A year-long probe by the district attorney into the conduct of the San Francisco Police Department is now complete and its results paint a portrait of a department that disproportionately targets racial minorities and sorely lacks oversight. The Blue Ribbon Panel on Transparency, Accountability and Fairness in Law Enforcement was launched by former police chief and current DA George Gascón, prompted by the department scandal involving officers' racist text messages. Among its findings are that while just 5.8 percent of San Francisco residents are black, 15 percent of those people pulled over by police are black. By contrast, with 41 percent of the population of San Francisco being white, just 36 percent of the people pulled over by police officers at traffic stops are white. 20 of 51 victims of police shootings from January 2010 through July 2015 were African American, making up 40 percent of those deaths, and that number might even be higher as the races of 18 more people killed by police gunfire were not recorded by the department.
“Nationally, people would be surprised by this because we are such a wealthy and diverse city,” the New York Times quotes Joi Jackson-Morgan, the executive director of the 3rd Street Youth Center and Clinic in Bayview-Hunters Point “But there’s an explicit bias that directly impacts my community.”
Though preliminary information was available as early as May, the final findings of the panel are more detailed and include recommendations. For example, a new inspector general’s office to regularly audit the department should be created, and the Office of Citizen Complaints should be afforded more oversight.
The panel was composed of three volunteer former judges — Justice Cruz Reynoso (California Supreme Court), Judge LaDoris H. Cordell (Superior Court, Santa Clara County), and Judge Dickran M. Tevrizian, Jr. (U.S. District Court for the Central District of California) — who drew on public hearings, hundreds of interviews including dozens with current and former SFPD officers, public documents and nearly 4,000 police reports.
“Repairing trust between the SFPD and the communities it serves requires a department transparent enough for the public to hold it accountable,” a statement quotes Panel Executive Director Anand Subramanian. “The Panel’s findings and recommendations provide a roadmap to get closer to that goal.”
The department doesn't appear to have been completely cooperative during the probe, denying requests for information such as access to a copy of the training manual used at the police academy. "Without access to training materials or knowledgeable witnesses, the Panel is unable to evaluate the SFPD’s use-of-force training," the report reads.
As is true with added oversight for the Office of Citizen Complaints, approved by voters in June, some of the recommended reforms from the report are already in place. As the Chronicle observes, the report cites poor data collection and record-keeping, but efforts to improve them were in the works before today's results came in. Meanwhile, the department's practice are also being reviewed by the Justice Department’s Office of Community Oriented Policing Services.
Perhaps predictably, this somewhat damning document has already rankled the Police Officer's Association. "The report is divisive at a time when San Francisco sorely needs unity between police officers and the community we serve,” union President Martin Halloran said in a statement. “On Thursday, a sniper in Dallas took aim at police officers and murdered five in cold blood. Today, George Gascón is taking aim at police officers in San Francisco with half-truths and distortions. We’re sitting on a tinderbox and Gascón is lighting a match.”

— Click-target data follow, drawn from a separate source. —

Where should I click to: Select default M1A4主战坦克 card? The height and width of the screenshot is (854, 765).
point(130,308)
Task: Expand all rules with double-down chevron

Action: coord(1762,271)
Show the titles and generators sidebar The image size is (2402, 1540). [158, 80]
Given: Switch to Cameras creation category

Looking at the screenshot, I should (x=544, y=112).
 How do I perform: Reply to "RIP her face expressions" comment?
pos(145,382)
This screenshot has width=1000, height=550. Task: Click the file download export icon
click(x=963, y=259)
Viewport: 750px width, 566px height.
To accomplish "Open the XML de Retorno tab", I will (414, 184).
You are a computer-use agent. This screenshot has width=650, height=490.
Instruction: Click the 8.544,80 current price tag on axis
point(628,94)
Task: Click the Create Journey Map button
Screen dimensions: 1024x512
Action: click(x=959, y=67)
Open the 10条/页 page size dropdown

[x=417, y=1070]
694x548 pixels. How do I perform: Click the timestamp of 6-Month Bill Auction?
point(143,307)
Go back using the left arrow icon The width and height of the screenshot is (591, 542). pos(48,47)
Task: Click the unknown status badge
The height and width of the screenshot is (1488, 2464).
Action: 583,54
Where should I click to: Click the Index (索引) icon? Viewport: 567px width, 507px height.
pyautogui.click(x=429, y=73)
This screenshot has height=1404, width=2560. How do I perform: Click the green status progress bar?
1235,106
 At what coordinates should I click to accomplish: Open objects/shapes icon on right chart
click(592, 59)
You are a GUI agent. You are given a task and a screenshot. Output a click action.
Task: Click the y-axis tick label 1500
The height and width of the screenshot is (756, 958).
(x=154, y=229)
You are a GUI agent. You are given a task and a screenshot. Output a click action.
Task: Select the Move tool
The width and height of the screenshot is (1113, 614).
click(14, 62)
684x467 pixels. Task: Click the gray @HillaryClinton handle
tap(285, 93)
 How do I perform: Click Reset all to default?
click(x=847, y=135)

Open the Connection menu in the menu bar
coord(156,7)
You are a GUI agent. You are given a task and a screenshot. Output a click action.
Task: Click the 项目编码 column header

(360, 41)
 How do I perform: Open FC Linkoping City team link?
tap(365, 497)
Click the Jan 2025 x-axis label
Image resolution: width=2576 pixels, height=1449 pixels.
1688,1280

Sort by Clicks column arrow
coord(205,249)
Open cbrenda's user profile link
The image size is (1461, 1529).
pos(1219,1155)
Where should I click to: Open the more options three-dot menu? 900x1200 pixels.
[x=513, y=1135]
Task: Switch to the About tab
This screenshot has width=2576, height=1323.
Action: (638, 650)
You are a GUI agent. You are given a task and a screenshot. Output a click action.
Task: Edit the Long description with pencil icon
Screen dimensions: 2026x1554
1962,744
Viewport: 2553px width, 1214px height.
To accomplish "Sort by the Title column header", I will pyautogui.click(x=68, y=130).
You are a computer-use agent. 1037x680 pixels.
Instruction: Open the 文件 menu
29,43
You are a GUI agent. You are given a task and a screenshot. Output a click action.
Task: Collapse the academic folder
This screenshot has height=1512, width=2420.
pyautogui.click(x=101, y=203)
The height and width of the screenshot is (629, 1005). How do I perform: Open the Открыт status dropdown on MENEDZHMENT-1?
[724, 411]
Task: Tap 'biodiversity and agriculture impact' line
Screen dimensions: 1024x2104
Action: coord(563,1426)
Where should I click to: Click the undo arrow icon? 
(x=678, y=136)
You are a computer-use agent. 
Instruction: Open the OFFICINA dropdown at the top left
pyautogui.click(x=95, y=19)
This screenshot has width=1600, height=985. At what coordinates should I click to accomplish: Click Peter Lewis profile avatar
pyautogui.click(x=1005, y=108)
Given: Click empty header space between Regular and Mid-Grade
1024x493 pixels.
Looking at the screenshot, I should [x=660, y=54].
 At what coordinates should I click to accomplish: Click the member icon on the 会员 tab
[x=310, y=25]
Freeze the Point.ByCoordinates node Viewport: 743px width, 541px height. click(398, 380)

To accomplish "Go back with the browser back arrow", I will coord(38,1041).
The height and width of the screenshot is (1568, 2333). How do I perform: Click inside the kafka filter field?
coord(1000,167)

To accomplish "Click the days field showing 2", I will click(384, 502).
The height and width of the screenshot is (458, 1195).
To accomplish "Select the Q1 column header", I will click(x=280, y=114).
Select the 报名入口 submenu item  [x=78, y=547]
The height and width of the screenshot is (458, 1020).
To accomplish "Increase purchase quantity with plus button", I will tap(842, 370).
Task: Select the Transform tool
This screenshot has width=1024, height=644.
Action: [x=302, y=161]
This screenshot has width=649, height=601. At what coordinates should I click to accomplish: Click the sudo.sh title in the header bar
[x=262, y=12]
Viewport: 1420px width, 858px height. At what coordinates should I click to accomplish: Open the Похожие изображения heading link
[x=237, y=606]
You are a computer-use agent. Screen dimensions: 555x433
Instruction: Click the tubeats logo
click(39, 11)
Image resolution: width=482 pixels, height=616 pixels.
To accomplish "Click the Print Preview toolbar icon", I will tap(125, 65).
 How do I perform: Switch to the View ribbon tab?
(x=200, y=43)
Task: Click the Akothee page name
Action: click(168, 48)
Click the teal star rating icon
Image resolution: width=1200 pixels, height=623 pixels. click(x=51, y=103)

The POA, of course, was itself a target of the report: “The SFPD blurs the line between it and the POA, and allows the POA to take on an outsized role inside and outside the department, making it more difficult to address the issue of bias within the department,” the report reads. “The POA has historically taken positions resistant to reform and insisted that there is no widespread or inherent bias in the department. Because the department has consistently ceded the ground of discourse to the POA, theirs is the dominant law enforcement voice heard on this issue.”
The report was careful not to indict all SFPD officers. "Although this report examines some of the SFPD’s shortcomings and the areas in which the department can potentially improve, the Panel acknowledges the work of the many fine SFPD officers who do an excellent job every day, serving their communities with distinction, dignity, and respect," the report emphasizes. "This report does not seek to overlook, trivialize, or undermine their dedication, sacrifices, or hard work."